Selecting Samples and Features for SVM Based on Neighborhood Model

  • Authors:
  • Qinghua Hu;Daren Yu;Zongxia Xie

  • Affiliations:
  • Harbin Institute of Technology, Harbin 150001, P.R. China;Harbin Institute of Technology, Harbin 150001, P.R. China;Harbin Institute of Technology, Harbin 150001, P.R. China

  • Venue:
  • RSFDGrC '07 Proceedings of the 11th International Conference on Rough Sets, Fuzzy Sets, Data Mining and Granular Computing
  • Year:
  • 2009

Quantified Score

Hi-index 0.00

Visualization

Abstract

Support vector machine (SVM) is a class of popular learning algorithms for good generalization. However, it is time-consuming in training SVM with a large set of samples. How to improve learning efficiency is one of the most important research tasks. It is known although there are many candidate training samples in learning tasks only the samples near decision boundary have influence on classification hyperplane. Finding these samples and training SVM with them may greatly decrease time and space complexity in training. Based on the observation, we introduce neighborhood based rough set model to search boundary samples. With the model, we divide a sample space into two subsets: positive region and boundary samples.

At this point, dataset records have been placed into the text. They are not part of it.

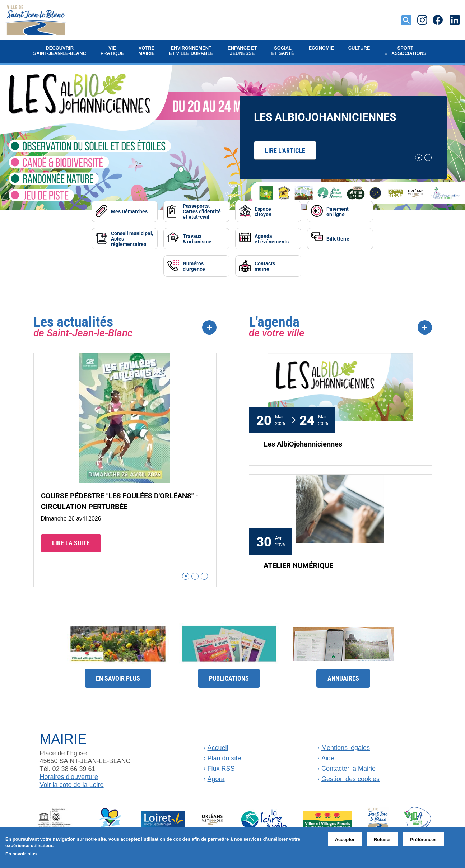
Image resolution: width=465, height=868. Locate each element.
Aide (328, 758)
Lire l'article (285, 150)
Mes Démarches (129, 211)
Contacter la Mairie (348, 769)
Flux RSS (221, 769)
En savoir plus (118, 678)
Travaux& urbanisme (197, 239)
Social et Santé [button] (283, 51)
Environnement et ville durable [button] (191, 51)
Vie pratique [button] (112, 51)
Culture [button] (359, 48)
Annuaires (343, 678)
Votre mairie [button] (146, 51)
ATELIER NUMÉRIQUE (298, 565)
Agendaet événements (271, 239)
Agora (216, 779)
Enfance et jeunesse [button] (242, 51)
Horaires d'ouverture (69, 777)
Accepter (345, 839)
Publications (229, 678)
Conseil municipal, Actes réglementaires (132, 238)
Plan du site (224, 758)
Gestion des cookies (350, 779)
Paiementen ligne (338, 211)
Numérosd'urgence (194, 266)
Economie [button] (321, 48)
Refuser (382, 839)
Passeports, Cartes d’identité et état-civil (202, 211)
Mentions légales (345, 748)
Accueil (218, 748)
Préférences (423, 839)
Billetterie (338, 238)
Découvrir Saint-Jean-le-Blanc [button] (60, 51)
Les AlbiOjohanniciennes (325, 117)
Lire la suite (71, 543)
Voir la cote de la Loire (72, 785)
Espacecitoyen (263, 211)
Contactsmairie (265, 266)
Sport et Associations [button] (405, 51)
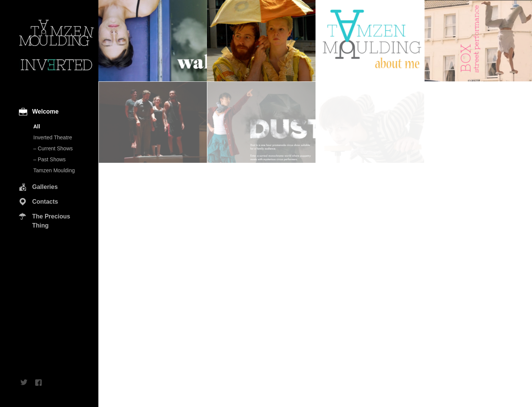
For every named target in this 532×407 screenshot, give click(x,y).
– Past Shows (50, 159)
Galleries (45, 187)
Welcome (45, 111)
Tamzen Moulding (54, 170)
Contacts (45, 201)
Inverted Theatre (53, 137)
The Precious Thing (51, 221)
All (37, 126)
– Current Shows (53, 148)
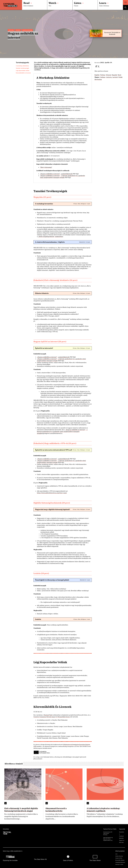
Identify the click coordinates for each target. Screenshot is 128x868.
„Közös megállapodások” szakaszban (50, 236)
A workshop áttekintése (22, 66)
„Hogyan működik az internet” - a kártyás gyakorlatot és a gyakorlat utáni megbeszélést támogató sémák (62, 177)
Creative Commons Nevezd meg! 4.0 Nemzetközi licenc (52, 717)
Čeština (102, 75)
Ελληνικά (109, 75)
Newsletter (122, 832)
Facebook (121, 836)
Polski (120, 77)
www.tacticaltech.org (108, 837)
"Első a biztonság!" (46, 167)
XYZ (116, 854)
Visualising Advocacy (120, 862)
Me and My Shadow (120, 860)
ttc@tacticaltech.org (108, 840)
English (97, 75)
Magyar (97, 77)
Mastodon (121, 838)
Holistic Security (119, 856)
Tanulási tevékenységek (22, 68)
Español (115, 75)
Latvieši (115, 77)
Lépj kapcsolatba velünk (23, 70)
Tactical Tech (48, 715)
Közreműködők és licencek (23, 73)
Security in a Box (119, 864)
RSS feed (121, 842)
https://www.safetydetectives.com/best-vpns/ (52, 493)
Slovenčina (98, 79)
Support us (122, 840)
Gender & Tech (119, 858)
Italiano (103, 77)
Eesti (120, 75)
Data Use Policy (107, 839)
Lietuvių (109, 77)
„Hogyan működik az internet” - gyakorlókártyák (56, 174)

What's more, we also partition the features into several subsets: strongly relevant features, weakly relevant and indispensable features, weakly relevant and superfluous features and irrelevant features. We train SVM with the boundary samples in the relevant and indispensable feature subspaces, therefore simultaneous feature and sample selection is conducted with the proposed model. Some experiments are performed to test the proposed method. The results show that the model can select very few features and samples for training; and the classification performances are kept or improved.